Joint Extraction of Entities and Relations Based on a Novel Tagging Scheme

2018/2/15 posted in  NLP comments

This paper reminds me of a funny idea several years ago: use CRF tagger to do dependency parsing. Does it work? Well, the author over-claimed a high score I've never replicated.
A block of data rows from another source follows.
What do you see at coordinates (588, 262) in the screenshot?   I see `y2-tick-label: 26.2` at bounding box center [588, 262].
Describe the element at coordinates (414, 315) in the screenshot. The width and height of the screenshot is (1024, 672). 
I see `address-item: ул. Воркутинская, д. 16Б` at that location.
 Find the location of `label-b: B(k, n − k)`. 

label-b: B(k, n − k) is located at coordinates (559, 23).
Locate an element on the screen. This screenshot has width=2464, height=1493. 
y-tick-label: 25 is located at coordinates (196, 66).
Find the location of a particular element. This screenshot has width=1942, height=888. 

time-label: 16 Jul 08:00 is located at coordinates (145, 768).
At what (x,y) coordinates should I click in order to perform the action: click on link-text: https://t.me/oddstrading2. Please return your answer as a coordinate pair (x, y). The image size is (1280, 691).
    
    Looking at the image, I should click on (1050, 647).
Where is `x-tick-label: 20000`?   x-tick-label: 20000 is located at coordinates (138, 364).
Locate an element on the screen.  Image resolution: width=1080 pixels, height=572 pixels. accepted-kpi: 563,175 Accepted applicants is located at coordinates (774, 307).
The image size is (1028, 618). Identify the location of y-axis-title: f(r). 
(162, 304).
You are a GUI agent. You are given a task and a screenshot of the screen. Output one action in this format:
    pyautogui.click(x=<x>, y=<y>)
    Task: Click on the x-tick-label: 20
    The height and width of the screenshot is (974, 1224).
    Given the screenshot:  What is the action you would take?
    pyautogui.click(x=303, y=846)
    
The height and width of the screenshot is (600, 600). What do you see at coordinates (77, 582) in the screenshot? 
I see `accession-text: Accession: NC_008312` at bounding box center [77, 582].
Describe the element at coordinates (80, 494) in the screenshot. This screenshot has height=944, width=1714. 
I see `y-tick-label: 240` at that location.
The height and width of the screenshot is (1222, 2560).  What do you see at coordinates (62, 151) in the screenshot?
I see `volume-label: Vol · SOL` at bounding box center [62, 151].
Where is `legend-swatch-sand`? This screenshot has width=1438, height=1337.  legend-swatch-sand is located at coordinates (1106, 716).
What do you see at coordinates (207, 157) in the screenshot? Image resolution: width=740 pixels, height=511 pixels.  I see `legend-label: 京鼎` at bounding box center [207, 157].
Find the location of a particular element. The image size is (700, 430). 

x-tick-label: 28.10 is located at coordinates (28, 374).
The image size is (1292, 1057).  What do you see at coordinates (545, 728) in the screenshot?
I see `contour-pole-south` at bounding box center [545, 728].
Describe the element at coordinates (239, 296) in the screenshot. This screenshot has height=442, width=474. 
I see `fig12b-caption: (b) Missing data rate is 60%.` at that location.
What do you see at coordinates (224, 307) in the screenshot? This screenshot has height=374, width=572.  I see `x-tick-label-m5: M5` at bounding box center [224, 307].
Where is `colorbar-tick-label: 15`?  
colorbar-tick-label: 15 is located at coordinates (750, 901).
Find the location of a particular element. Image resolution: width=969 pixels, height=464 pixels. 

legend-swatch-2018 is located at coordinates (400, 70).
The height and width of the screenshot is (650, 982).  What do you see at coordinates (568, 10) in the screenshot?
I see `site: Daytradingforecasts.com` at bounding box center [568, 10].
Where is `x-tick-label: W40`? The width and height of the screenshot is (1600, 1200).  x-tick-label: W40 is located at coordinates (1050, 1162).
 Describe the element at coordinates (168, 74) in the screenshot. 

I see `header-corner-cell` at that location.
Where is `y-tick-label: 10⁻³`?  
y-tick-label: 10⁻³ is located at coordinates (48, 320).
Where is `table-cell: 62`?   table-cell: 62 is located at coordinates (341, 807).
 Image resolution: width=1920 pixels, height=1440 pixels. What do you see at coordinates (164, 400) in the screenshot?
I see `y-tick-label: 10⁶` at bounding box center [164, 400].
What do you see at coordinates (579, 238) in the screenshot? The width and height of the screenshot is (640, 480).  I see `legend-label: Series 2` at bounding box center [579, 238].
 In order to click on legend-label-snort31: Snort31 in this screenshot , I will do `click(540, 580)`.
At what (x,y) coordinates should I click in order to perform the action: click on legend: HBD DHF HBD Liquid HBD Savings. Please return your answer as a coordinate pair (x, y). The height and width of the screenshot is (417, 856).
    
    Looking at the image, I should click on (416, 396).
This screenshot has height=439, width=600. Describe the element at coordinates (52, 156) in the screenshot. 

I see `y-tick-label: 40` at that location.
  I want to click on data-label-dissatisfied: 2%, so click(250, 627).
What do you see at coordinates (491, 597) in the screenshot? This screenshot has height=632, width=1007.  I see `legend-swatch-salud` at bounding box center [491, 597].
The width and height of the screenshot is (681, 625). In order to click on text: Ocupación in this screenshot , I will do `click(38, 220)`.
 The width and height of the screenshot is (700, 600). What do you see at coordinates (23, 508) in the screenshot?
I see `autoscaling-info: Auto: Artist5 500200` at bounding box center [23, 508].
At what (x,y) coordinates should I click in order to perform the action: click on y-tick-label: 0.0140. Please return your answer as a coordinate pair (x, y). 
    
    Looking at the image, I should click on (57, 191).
It doesn't sound reasonable to cast a dependency tree into sequence of tags.


In this paper, they also did a cast:

Strait-forward, but can't handle nested cases.

Bias Objective Function

The only interesting point is the loss function:

L=\max\sum_{j=1}^{\vert \mathcal{D}\vert}\sum_{t=1}^{L_j}\left(\log(p_t^{(j)}=y_t^{(j)}\vert x_j,\Theta) \cdot I(O) + \alpha\cdot\log(p_t^{(j)}=y_t^{(j)}\vert x_j,\Theta) \cdot \left(1-I(O)\right)\right)

where \(\vert \mathcal{D}\vert\) is the training set size, \(L_j\) is length of sentence \(x_j\), \(p\) and \(y\) are the prediction and gold labels, \(I(O)\) is a indicator function which outputs \(1\) only if the \(y=O\), \(\alpha\) is the bias weight, controls how important the non-O tag is. In their experiment, they set \(\alpha=10\).